In a groundbreaking work, Gellately makes clear that most comparative studies of the Soviet and Nazi dictatorships are undermined by neglecting the key importance of Lenin in the unfolding drama. Rejecting the myth of the “good” Lenin, the book provides a convincing social-historical account of all three dictatorships and carefully documents their similarities and differences. It traces the escalation of conflicts between Communism and Nazism, and particularly of the role of Hitler’s anathema against what he called “Jewish Bolshevism.” The book shows how the vicious rivalry between Stalin and Hitler led inescapably to a war of annihilation and genocide. The reverberations of this gargantuan struggle are felt everywhere to this day.
Robert Gellately is the Earl Ray Beck Professor of History at Florida State University and was the Bertelsmann Visiting Professor of Twentieth-Century Jewish Politics and History at Oxford University in 2004-5. He is the author of The Gestapo and German Society: Enforcing Racial Policy, 1933-1945 and Backing Hitler: Consent and Coercion in Nazi Germany. He lives in Tallahassee, Florida.
“A most impressive account of the tragedies that
befell the world during the first half of the twentieth century. Not
the least merit of his book is that, unlike most historians who
treat Lenin as a well-meaning idealist, he places him alongside
Stalin and Hitler as a founder of modern barbarism.”
“Books on the Holocaust and Nazism now number in
the tens of thousands. Of that vast library, a handful of texts
should be deemed essential reading for any serious student of the
bloody and pathetic twentieth century.

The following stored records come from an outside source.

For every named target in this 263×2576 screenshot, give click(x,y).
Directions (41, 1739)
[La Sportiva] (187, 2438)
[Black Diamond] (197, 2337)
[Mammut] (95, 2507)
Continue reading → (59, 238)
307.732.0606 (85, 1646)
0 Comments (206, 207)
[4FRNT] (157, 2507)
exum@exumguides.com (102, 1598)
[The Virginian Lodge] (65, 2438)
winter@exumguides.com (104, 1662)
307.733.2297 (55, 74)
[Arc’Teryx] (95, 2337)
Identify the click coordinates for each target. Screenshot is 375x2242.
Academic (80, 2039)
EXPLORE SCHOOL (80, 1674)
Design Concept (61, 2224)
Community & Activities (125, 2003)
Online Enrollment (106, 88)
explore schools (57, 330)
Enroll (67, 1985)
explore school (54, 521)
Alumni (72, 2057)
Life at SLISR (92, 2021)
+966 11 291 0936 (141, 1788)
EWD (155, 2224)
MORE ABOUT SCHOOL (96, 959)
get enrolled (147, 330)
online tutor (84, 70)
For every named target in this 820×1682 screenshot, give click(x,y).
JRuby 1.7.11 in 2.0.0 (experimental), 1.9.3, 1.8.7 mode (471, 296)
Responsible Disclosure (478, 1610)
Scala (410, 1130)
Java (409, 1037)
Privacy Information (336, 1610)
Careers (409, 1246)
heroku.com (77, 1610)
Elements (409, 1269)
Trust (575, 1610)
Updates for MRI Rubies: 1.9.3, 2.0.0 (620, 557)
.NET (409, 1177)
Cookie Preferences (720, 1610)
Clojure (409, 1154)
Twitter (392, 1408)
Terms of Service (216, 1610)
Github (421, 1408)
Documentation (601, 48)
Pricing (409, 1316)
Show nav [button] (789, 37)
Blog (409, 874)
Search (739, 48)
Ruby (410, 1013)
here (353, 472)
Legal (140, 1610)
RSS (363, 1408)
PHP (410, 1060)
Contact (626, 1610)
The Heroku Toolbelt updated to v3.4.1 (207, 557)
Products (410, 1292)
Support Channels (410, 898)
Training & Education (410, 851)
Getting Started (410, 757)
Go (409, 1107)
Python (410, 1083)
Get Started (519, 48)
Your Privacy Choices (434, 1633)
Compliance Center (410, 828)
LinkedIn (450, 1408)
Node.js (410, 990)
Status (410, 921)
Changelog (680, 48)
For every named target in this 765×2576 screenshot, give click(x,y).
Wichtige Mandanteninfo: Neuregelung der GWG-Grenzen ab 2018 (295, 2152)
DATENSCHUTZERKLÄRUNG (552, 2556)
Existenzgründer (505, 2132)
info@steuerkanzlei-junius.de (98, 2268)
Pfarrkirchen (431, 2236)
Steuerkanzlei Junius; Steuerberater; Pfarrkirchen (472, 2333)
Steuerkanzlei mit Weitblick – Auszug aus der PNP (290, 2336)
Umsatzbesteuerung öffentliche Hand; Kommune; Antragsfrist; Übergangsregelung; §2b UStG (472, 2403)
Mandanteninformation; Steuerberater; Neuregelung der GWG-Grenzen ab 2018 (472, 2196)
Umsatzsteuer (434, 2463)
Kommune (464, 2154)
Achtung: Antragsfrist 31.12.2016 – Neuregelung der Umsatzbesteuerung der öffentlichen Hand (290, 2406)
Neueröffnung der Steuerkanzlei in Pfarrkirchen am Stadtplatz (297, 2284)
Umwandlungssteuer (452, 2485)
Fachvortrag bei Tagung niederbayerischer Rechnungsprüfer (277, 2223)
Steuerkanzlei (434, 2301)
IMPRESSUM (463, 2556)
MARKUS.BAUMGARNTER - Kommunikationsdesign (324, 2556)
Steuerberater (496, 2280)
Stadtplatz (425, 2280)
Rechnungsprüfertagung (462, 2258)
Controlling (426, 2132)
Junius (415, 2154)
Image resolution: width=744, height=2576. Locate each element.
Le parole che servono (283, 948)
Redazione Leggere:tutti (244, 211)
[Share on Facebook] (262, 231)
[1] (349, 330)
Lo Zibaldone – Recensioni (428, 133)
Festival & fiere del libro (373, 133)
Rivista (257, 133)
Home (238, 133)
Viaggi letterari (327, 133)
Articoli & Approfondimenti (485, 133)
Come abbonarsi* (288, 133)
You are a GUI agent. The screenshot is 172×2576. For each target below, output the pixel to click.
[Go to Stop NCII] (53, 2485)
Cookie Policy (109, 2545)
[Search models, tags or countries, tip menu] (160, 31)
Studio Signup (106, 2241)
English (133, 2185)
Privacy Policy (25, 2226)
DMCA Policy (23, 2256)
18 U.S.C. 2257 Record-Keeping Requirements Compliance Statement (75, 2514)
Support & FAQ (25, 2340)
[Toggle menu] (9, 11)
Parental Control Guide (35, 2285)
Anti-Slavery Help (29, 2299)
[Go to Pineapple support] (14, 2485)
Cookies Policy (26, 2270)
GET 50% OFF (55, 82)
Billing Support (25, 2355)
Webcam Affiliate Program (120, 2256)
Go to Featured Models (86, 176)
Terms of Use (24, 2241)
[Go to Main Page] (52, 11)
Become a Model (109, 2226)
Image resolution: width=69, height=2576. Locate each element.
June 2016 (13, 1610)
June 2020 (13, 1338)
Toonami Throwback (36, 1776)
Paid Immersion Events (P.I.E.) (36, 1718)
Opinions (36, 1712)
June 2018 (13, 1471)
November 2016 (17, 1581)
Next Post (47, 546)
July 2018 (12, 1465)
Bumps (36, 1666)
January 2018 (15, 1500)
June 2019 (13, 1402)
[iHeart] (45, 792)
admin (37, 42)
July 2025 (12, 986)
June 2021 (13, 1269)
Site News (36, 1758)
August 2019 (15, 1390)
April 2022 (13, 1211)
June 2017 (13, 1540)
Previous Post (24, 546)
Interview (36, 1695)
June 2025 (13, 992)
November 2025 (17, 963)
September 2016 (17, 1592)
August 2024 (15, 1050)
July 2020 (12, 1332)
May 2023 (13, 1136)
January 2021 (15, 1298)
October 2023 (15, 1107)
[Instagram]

Robert Gellately’s Backing
Hitler is among them.”
“A fascinating study of coercion and consent in
the Third Reich.”
“An intriguing and illuminating new book.”
“A groundbreaking book... Will change our
understanding of Hitler’s relation to his people.”
excerpt from Epilogue
In the course of completing this book, I spoke with a number of people along the way. Quite a few were disconcerted, sometimes also intrigued, by my naming Lenin, along with Stalin and Hitler, as one of the three truly vile despots of the first half of the twentieth century. Social scientists I met, at home but especially in Europe, castigated me for not giving Lenin enough credit for his “good intentions.” A colleague in the United States pleaded, “Of course, Lenin made a few mistakes.” Not everyone reacted so defensively to my portrayal of Lenin, however. Some confided that all along they had regretted the tendency of many scholars to place Lenin above history and shield him from the criticism he deserves. I submit that we have to avoid slipping into the role of apologist for Soviet leaders, including, and in some respects above all, Lenin, a heartless and ambitious individual who was self-righteous in claiming to know what was good for “humanity,” brutal in his attempt to subject is own people to radical social transformation, and convinced he held the key to the eventual overthrow of global capitalism and the establishment of world Communism.
This book is an attempt to record the evils perpetrated by both Soviet Communism and German Nazism and to figure out how it came about that, separately and together, the two systems brought such misery and destruction to the world.